_Task statement:_ Exactly as written, set down every entry once more.

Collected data
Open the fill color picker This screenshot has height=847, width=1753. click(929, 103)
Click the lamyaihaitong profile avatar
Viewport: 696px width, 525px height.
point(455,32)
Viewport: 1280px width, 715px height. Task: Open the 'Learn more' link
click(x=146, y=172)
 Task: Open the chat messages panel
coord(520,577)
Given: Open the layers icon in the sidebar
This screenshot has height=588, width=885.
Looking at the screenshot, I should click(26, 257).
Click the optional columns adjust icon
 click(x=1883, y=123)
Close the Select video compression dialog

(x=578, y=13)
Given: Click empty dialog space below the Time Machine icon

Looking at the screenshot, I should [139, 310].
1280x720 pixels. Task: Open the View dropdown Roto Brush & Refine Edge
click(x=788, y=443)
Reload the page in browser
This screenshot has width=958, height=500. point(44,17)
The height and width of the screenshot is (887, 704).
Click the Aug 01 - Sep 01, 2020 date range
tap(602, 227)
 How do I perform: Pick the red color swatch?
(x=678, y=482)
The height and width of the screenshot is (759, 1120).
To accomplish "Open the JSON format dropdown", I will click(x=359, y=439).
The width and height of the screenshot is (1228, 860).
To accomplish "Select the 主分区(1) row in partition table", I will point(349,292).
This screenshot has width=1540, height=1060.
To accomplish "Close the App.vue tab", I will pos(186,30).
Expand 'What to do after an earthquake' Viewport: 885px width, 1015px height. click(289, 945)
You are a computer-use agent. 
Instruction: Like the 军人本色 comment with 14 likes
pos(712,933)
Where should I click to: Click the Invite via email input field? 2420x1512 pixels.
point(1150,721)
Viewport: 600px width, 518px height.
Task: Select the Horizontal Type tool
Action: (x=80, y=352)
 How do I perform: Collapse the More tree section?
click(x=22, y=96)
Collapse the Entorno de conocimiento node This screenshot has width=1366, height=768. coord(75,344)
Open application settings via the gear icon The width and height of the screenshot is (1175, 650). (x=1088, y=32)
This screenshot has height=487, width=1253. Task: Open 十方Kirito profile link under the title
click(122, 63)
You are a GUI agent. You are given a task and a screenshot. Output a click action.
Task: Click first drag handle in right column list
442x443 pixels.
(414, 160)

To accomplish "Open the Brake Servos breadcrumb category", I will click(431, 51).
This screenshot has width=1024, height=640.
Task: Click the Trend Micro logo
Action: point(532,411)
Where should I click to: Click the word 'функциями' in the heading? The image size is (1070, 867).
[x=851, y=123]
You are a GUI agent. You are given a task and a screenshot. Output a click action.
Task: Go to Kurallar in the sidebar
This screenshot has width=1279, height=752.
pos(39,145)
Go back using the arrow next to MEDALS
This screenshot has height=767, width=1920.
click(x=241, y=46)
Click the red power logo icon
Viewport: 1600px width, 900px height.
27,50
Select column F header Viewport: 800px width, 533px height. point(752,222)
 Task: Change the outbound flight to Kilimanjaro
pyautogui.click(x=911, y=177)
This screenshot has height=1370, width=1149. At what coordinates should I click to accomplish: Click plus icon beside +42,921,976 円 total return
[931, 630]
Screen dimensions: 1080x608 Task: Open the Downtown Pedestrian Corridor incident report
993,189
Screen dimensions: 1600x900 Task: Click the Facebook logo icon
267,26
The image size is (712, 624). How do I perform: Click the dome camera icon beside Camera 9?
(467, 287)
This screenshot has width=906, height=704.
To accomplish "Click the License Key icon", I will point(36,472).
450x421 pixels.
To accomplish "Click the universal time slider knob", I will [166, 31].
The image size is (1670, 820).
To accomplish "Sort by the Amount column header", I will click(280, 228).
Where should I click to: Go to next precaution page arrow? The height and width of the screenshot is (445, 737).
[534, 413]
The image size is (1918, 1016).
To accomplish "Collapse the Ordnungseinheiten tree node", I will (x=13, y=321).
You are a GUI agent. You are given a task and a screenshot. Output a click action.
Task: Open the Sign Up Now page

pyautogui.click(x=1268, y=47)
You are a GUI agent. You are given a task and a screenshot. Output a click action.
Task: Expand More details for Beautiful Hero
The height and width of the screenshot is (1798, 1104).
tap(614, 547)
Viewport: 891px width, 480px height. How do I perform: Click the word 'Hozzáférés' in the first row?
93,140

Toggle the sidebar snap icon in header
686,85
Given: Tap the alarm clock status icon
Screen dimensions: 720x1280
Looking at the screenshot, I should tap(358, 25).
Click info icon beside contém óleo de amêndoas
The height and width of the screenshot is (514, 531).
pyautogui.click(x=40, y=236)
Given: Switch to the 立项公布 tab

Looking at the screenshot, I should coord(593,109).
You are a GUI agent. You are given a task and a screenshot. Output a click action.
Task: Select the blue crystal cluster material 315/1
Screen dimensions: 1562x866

_Output of the task:_
Open the fill color picker This screenshot has height=847, width=1753. click(929, 103)
Click the lamyaihaitong profile avatar
Viewport: 696px width, 525px height.
point(455,32)
Viewport: 1280px width, 715px height. Task: Open the 'Learn more' link
click(x=146, y=172)
 Task: Open the chat messages panel
coord(520,577)
Given: Open the layers icon in the sidebar
This screenshot has height=588, width=885.
Looking at the screenshot, I should click(26, 257).
Click the optional columns adjust icon
 click(x=1883, y=123)
Close the Select video compression dialog

(x=578, y=13)
Given: Click empty dialog space below the Time Machine icon

Looking at the screenshot, I should [139, 310].
1280x720 pixels. Task: Open the View dropdown Roto Brush & Refine Edge
click(x=788, y=443)
Reload the page in browser
This screenshot has width=958, height=500. point(44,17)
The height and width of the screenshot is (887, 704).
Click the Aug 01 - Sep 01, 2020 date range
tap(602, 227)
 How do I perform: Pick the red color swatch?
(x=678, y=482)
The height and width of the screenshot is (759, 1120).
To accomplish "Open the JSON format dropdown", I will click(x=359, y=439).
The width and height of the screenshot is (1228, 860).
To accomplish "Select the 主分区(1) row in partition table", I will point(349,292).
This screenshot has width=1540, height=1060.
To accomplish "Close the App.vue tab", I will pos(186,30).
Expand 'What to do after an earthquake' Viewport: 885px width, 1015px height. click(289, 945)
You are a computer-use agent. 
Instruction: Like the 军人本色 comment with 14 likes
pos(712,933)
Where should I click to: Click the Invite via email input field? 2420x1512 pixels.
point(1150,721)
Viewport: 600px width, 518px height.
Task: Select the Horizontal Type tool
Action: (x=80, y=352)
 How do I perform: Collapse the More tree section?
click(x=22, y=96)
Collapse the Entorno de conocimiento node This screenshot has width=1366, height=768. coord(75,344)
Open application settings via the gear icon The width and height of the screenshot is (1175, 650). (x=1088, y=32)
This screenshot has height=487, width=1253. Task: Open 十方Kirito profile link under the title
click(122, 63)
You are a GUI agent. You are given a task and a screenshot. Output a click action.
Task: Click first drag handle in right column list
442x443 pixels.
(414, 160)

To accomplish "Open the Brake Servos breadcrumb category", I will click(431, 51).
This screenshot has width=1024, height=640.
Task: Click the Trend Micro logo
Action: point(532,411)
Where should I click to: Click the word 'функциями' in the heading? The image size is (1070, 867).
[x=851, y=123]
You are a GUI agent. You are given a task and a screenshot. Output a click action.
Task: Go to Kurallar in the sidebar
This screenshot has width=1279, height=752.
pos(39,145)
Go back using the arrow next to MEDALS
This screenshot has height=767, width=1920.
click(x=241, y=46)
Click the red power logo icon
Viewport: 1600px width, 900px height.
27,50
Select column F header Viewport: 800px width, 533px height. point(752,222)
 Task: Change the outbound flight to Kilimanjaro
pyautogui.click(x=911, y=177)
This screenshot has height=1370, width=1149. At what coordinates should I click to accomplish: Click plus icon beside +42,921,976 円 total return
[931, 630]
Screen dimensions: 1080x608 Task: Open the Downtown Pedestrian Corridor incident report
993,189
Screen dimensions: 1600x900 Task: Click the Facebook logo icon
267,26
The image size is (712, 624). How do I perform: Click the dome camera icon beside Camera 9?
(467, 287)
This screenshot has width=906, height=704.
To accomplish "Click the License Key icon", I will point(36,472).
450x421 pixels.
To accomplish "Click the universal time slider knob", I will [166, 31].
The image size is (1670, 820).
To accomplish "Sort by the Amount column header", I will click(280, 228).
Where should I click to: Go to next precaution page arrow? The height and width of the screenshot is (445, 737).
[534, 413]
The image size is (1918, 1016).
To accomplish "Collapse the Ordnungseinheiten tree node", I will (x=13, y=321).
You are a GUI agent. You are given a task and a screenshot. Output a click action.
Task: Open the Sign Up Now page

pyautogui.click(x=1268, y=47)
You are a GUI agent. You are given a task and a screenshot. Output a click action.
Task: Expand More details for Beautiful Hero
The height and width of the screenshot is (1798, 1104).
tap(614, 547)
Viewport: 891px width, 480px height. How do I perform: Click the word 'Hozzáférés' in the first row?
93,140

Toggle the sidebar snap icon in header
686,85
Given: Tap the alarm clock status icon
Screen dimensions: 720x1280
Looking at the screenshot, I should tap(358, 25).
Click info icon beside contém óleo de amêndoas
The height and width of the screenshot is (514, 531).
pyautogui.click(x=40, y=236)
Given: Switch to the 立项公布 tab

Looking at the screenshot, I should coord(593,109).
You are a GUI agent. You are given a task and a screenshot. Output a click action.
Task: Select the blue crystal cluster material 315/1
Screen dimensions: 1562x866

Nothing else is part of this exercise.